1. 最后写入者获胜(Last Write Wins, LWW)策略

  • 适用场景:适用于对数据一致性要求不是极高,更注重数据的写入性能和最终一致性的场景。例如,一些日志记录系统,只要最终数据能反映最新的记录即可,偶尔丢失一些旧记录对整体业务影响不大;还有一些用户偏好设置的存储,新的设置覆盖旧的设置通常是可以接受的。
  • 局限性:可能会丢失旧版本的数据。如果业务场景需要完整保留所有版本的数据变化,LWW策略就无法满足需求。比如在版本控制系统或某些审计相关的应用中,每一个更改都需要被完整记录。

2. 合并策略

  • 适用场景:适用于数据结构可以进行合并的情况。例如,对于文档中的数组类型数据,如一个任务列表,不同客户端可能分别添加了不同的任务,此时可以将两个数组合并。
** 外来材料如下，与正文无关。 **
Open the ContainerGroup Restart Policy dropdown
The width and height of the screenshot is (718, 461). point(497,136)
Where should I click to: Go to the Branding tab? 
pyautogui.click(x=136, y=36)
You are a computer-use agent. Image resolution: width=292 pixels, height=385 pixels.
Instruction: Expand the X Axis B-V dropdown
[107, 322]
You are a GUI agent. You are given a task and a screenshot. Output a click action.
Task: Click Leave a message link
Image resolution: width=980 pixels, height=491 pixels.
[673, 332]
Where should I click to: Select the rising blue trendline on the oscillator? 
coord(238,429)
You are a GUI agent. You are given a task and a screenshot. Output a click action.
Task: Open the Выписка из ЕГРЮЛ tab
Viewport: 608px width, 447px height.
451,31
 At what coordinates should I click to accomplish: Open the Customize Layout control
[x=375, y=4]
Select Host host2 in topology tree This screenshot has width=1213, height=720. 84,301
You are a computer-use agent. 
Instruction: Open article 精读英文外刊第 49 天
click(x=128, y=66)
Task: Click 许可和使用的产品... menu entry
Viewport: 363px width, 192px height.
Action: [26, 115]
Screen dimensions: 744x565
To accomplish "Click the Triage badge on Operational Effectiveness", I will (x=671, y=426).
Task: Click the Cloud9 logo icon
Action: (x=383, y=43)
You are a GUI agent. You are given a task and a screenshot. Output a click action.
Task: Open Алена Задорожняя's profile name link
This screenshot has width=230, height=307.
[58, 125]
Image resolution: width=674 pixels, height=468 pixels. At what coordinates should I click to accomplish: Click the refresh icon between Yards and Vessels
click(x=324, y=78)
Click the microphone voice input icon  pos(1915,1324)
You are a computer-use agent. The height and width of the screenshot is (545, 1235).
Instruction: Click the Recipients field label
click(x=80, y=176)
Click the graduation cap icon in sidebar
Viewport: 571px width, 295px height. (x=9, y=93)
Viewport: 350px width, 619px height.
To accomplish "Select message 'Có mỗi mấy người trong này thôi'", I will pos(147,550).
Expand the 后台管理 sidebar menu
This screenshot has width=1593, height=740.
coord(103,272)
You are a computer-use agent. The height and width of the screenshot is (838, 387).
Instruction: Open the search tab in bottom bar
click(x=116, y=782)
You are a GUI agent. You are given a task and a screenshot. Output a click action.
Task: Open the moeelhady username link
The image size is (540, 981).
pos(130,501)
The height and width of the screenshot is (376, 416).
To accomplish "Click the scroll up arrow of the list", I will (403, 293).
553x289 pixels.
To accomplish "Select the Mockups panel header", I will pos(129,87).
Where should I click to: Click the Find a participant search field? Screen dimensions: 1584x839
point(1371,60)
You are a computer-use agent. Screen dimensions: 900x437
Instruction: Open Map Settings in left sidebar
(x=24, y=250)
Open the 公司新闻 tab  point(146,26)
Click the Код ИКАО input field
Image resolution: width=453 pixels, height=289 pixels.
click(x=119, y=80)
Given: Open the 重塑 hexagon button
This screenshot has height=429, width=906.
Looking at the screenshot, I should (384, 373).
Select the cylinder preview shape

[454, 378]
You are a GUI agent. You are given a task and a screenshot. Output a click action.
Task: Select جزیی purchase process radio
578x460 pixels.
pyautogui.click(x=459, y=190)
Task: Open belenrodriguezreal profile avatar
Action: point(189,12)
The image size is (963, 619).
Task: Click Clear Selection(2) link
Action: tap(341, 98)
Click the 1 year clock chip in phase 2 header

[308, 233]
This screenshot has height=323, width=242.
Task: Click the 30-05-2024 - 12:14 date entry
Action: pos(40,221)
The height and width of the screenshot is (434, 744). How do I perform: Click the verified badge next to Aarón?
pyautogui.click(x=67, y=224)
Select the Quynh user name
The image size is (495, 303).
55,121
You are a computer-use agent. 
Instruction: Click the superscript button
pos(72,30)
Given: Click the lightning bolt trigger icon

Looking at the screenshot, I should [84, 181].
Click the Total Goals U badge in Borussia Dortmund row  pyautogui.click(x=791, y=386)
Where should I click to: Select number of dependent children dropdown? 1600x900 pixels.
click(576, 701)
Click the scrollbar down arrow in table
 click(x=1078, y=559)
还有一些包含多个独立字段的文档,不同客户端对不同字段进行修改,也可以将这些修改合并到一起。
  • 局限性:并非所有数据结构都易于合并。对于复杂的嵌套数据结构或具有逻辑关联的数据,合并可能会变得非常困难甚至无法实现。比如,两个不同客户端对同一个复杂业务逻辑文档进行修改,其中修改涉及到业务规则的变更,单纯的合并可能导致业务逻辑错误。

3. 手动解决提示策略

  • 适用场景:适用于对数据准确性和业务逻辑完整性要求极高的场景。例如金融交易记录、医疗病历等领域,任何自动修复策略都可能带来风险,所以需要人工介入确保数据的正确性。
  • 局限性:需要人工参与,增加了人力成本和处理时间。特别是在高并发的情况下,大量冲突需要人工处理,可能导致处理不及时,影响业务的正常运行。同时,人工处理也可能引入人为错误。